Task to carry out
Would you reproduce exactly, and only, the lines starting at the one with "Given: Copy the" and ending at the last line of the data, with both included? Leave the pictures out.

Records to use
--- START ---

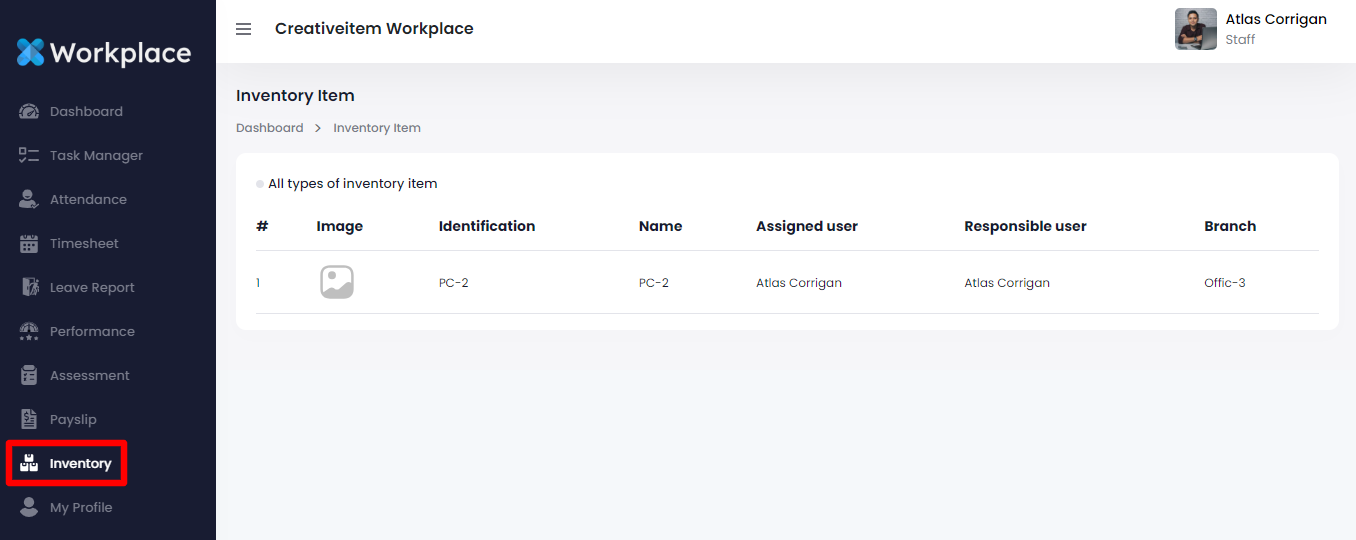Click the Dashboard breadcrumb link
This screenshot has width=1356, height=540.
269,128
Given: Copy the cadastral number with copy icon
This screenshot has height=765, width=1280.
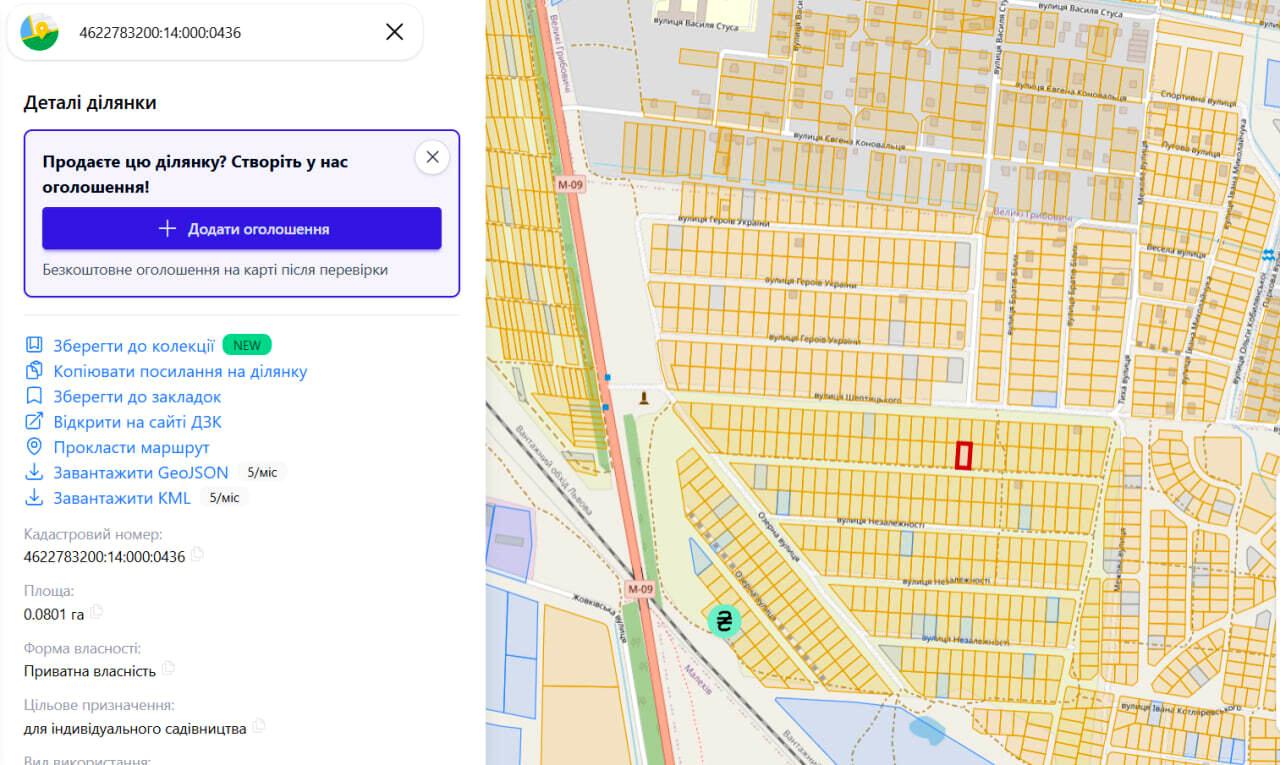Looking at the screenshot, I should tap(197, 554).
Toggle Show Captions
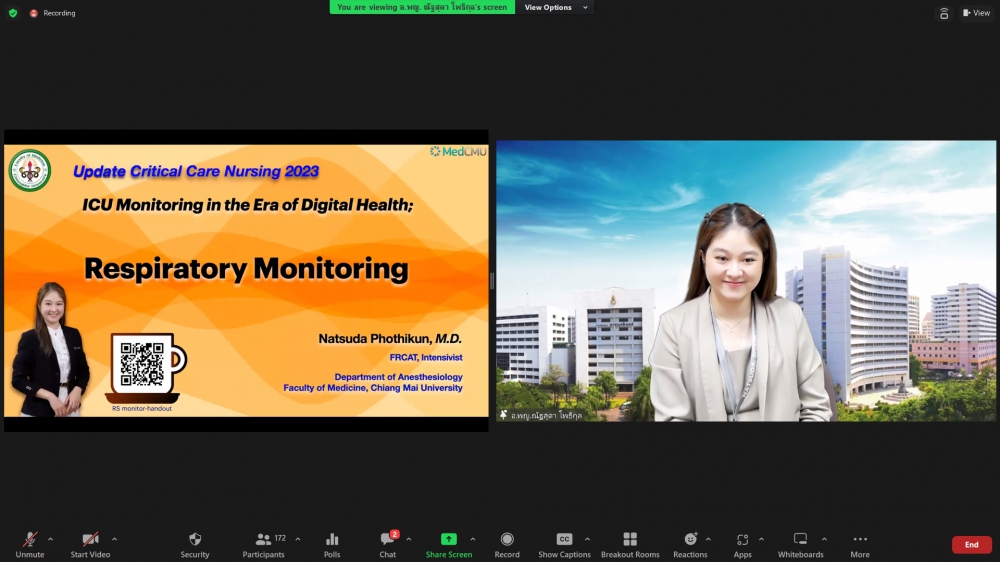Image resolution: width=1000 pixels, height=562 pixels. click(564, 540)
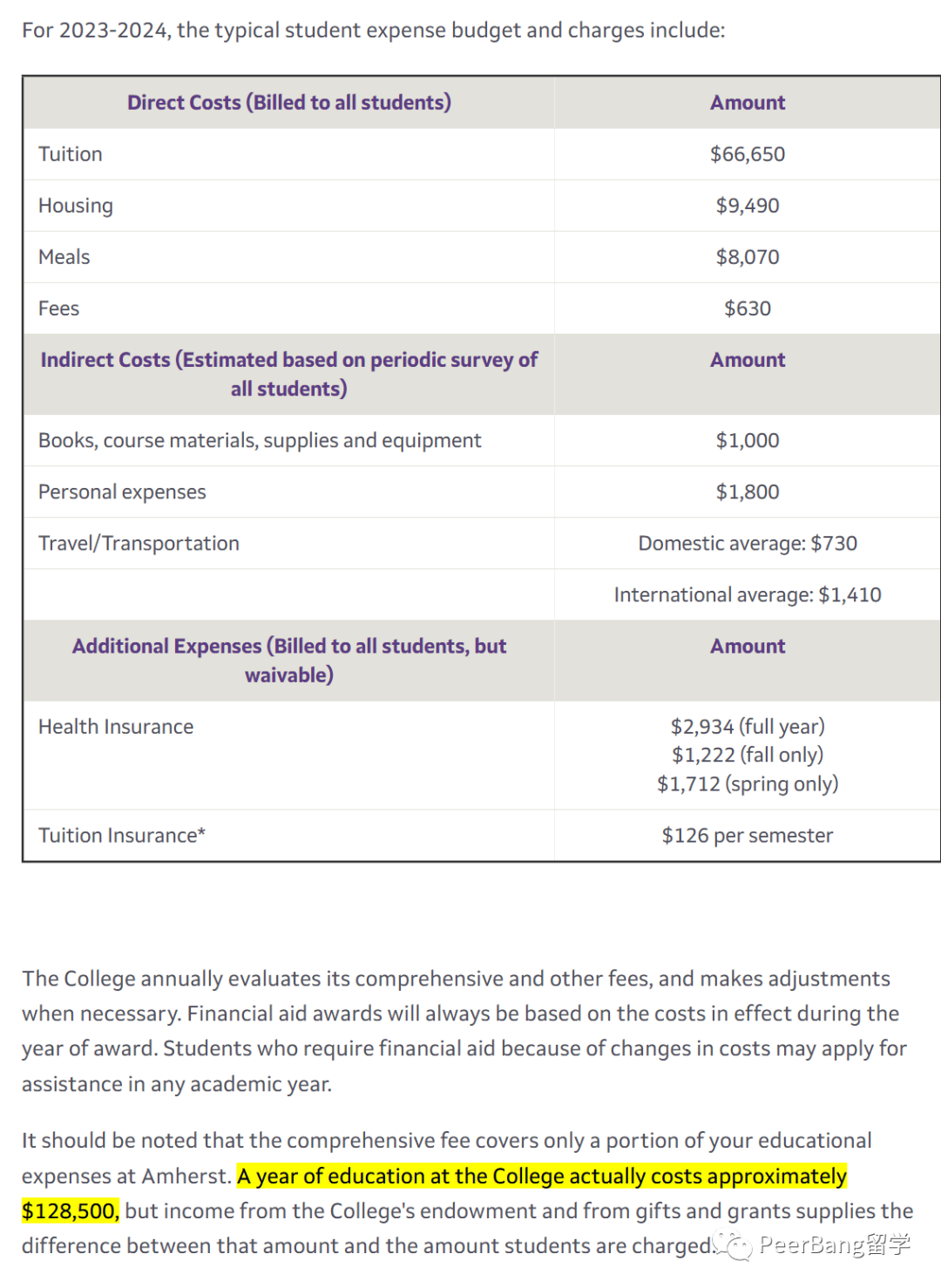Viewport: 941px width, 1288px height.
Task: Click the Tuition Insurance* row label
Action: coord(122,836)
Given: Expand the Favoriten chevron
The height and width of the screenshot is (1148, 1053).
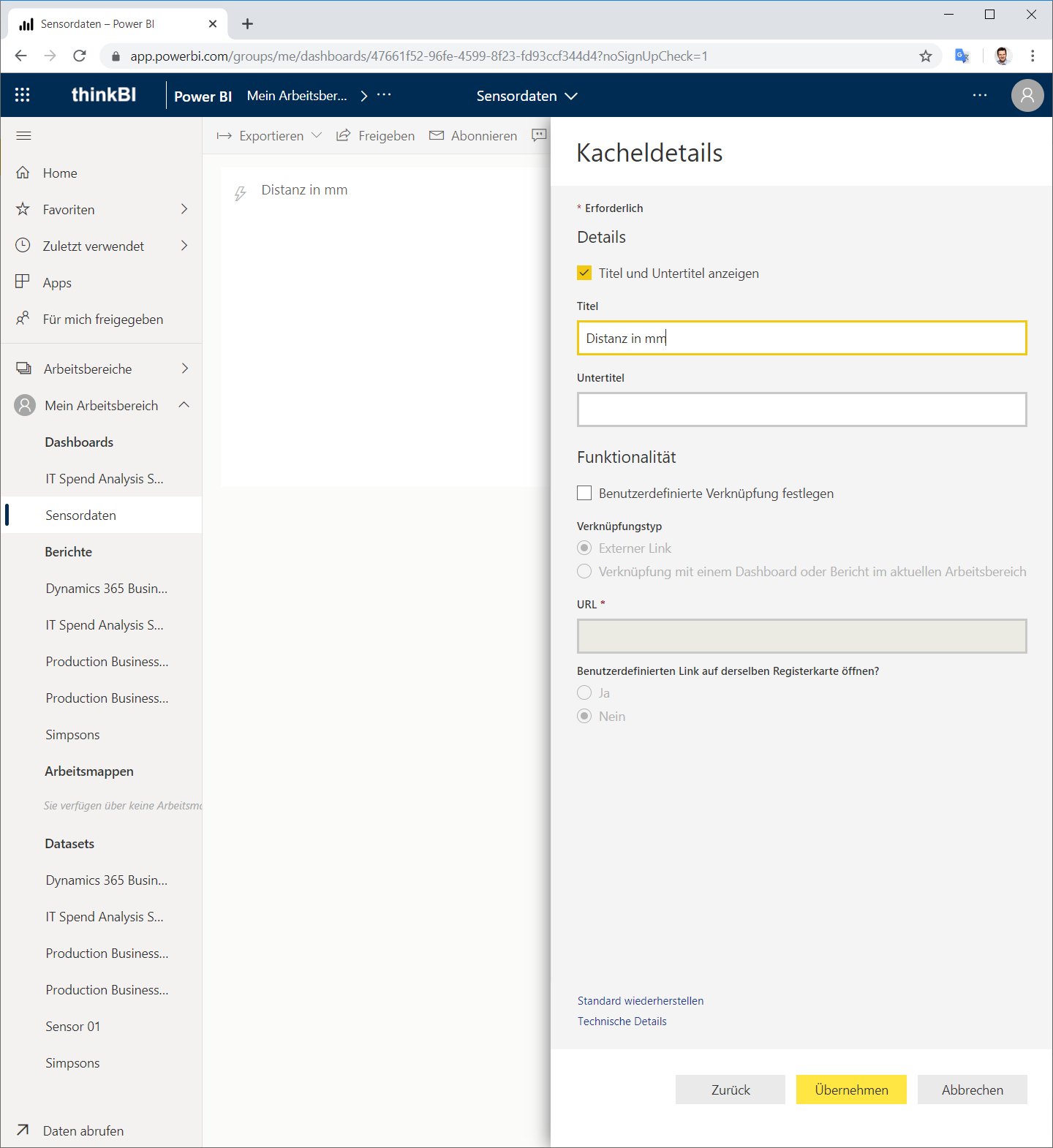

--- END ---

Task solution
Given: Copy the cadastral number with copy icon
This screenshot has height=765, width=1280.
Looking at the screenshot, I should tap(197, 554).
Toggle Show Captions
Image resolution: width=1000 pixels, height=562 pixels. click(564, 540)
Viewport: 941px width, 1288px height.
Task: Click the Tuition Insurance* row label
Action: coord(122,836)
Given: Expand the Favoriten chevron
The height and width of the screenshot is (1148, 1053).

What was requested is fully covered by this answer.